Abu Dhabi real estate firm reports 54.5 percent rise; no decision on Aldar merger yet
Abu Dhabi's Sorouh Real Estate reported a 54.5 percent rise in third-quarter net profit on Wednesday and said no decision has been taken so far about its proposed merger with rival Aldar Properties.
The second largest developer by market value in Abu Dhabi said it had net consolidated profit of AED129.2m (US$35.2m), up from AED83.6m in the prior-year period, it said in a statement on Abu Dhabi's bourse.
Income was boosted after Sorouh reversed AED40m in contingency provisions for its Sun and Sky towers, which have been completed.
Revenue for the quarter dropped to AED803.4m from AED890.4m, down 9.8 percent.
The developer said its results were buoyed by revenue from national housing projects - government-awarded schemes to build homes for UAE citizens - which rose to AED607m from AED68m.
Sorouh said merger talks with rival Aldar, which were first announced in March, are at an advanced stage.

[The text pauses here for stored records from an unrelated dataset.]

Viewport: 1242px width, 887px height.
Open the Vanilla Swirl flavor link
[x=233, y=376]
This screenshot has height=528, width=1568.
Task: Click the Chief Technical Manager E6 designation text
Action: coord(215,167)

"A decision will be taken by the Company's board of directors as to whether or not to recommend the merger to the company's shareholders in due course," the statement said.
The two firms had earlier said a decision would be reached by last June.
Discussions between the two firms come as Abu Dhabi's property market continues to face challenges as a huge supply of high-end homes comes on the market this year. Property prices in the emirate are expected to fall another 5 percent in 2012, a Reuters poll in May showed.
Cash-rich Abu Dhabi, which is conducting a strategic review of its state-linked entities, has spent more than US$10bn on Aldar itself in the last two years as the emirate's property market was hit by oversupply and falling prices, compounded by a similar collapse in neighbouring Dubai.
Shares of Sorouh have climbed 57.7 percent this year buoyed by the merger discussions with Aldar.